= Bruce Angrave =

English illustrator and poster artist (1912–1983)

Bruce Angrave (6 December 1912 – 8 July 1983) was an English illustrator and poster artist. He designed many posters for the large railway companies, as well as posters and cartoons for the Ministry of Information during World War II.

==Early life==
Angrave was born on 6 December 1912,
in Leicester, England, son of graphic designer and photographer Charles F. Angrave and Elsie, née Letts, living in Westcotes. He was a cousin of Trafford Smith, Governor of Malta. His father was a lithograph artist and he was educated by Austin Cooper at Reimann School of Art and Design. He also studied at the Chiswick School of Art in Bedford Park and the Central School of Art and Design, London. As well as Cooper, Angrave took influence from Tom Eckersley, Lewitt-Him and Abram Games.

==Biography==
Angrave was commissioned by the main railway companies to create posters in the 1930s, as well as British Railways in the 1950s. Dr Bex Lewis explains that "[Angrave] believed that a poster should be approved or discarded within two seconds, and disapproved of the 'conference table' method." Around this time he was working at the London Press Exchange, where he would remain until the Second World War, where he would draw cartoons and design posters for the Ministry of Information. Angrave was a member of the Society of Industrial Artists and Art and Industry described Angrave's work as "clear, uncluttered line, reduced everything to the simplest possible terms, and invests his work with gaiety and derisive wit that is unmistakable".

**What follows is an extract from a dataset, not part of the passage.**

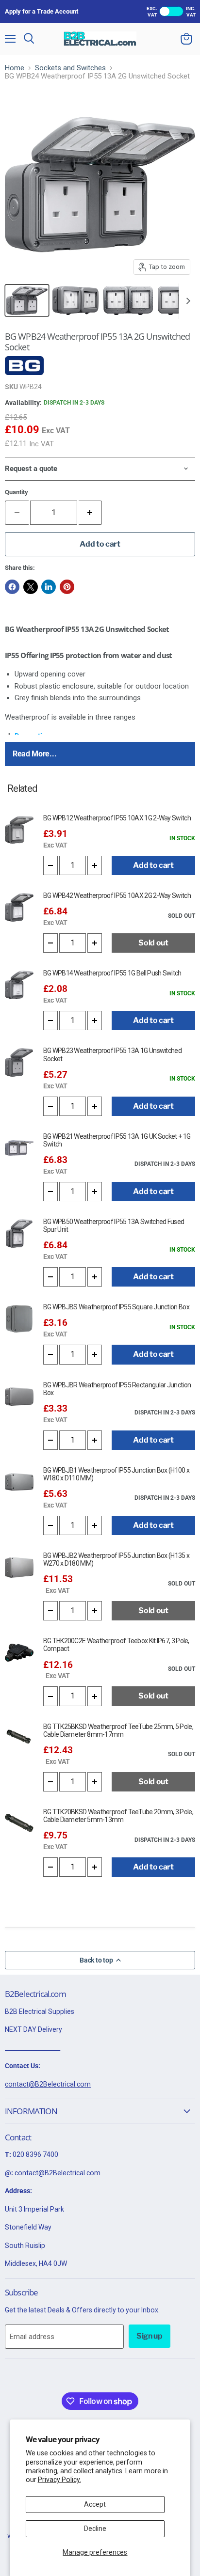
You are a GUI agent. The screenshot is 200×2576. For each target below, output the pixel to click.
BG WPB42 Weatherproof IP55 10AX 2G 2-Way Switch (117, 895)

After the war, Angrave held an exhibition of his work, including drawings he had produced for various books and journals, as well as sculptures in paper and wood and his many posters. The exhibition ran from 9–23 May 1946 at Foyles book store in London. Bruce Angrave also contributed cat-based cartoons for many years to the UK magazine Woman. These cartoons were always cat based and a skit/pun on some feline aspect. For example, Claw-dius was accompanied by a drawing of a cat wearing a toga. The cartoons were published as selected works in three books:

- Angrave, Bruce (1976). "Cat-alogue"
- Angrave, Bruce (1977). "Magnifi-cat"
- Angrave, Bruce (1978). "Tripli-cat"

Angrave died on 8 July 1983.

==Legacy==
One of his posters, advertising "Newquay: Cornwall's finest Atlantic resort" for the Great Western Railway sold for £3,000 in New York in 2014. It was believed that the poster had been created in 1932, when Angrave was still a teenager.

His work was displayed in the Henry Moore Institute Galleries in 2016 "The Body Extended: Sculpture and Prosthetics" exhibition. He was a member of the Society of Industrial Artists.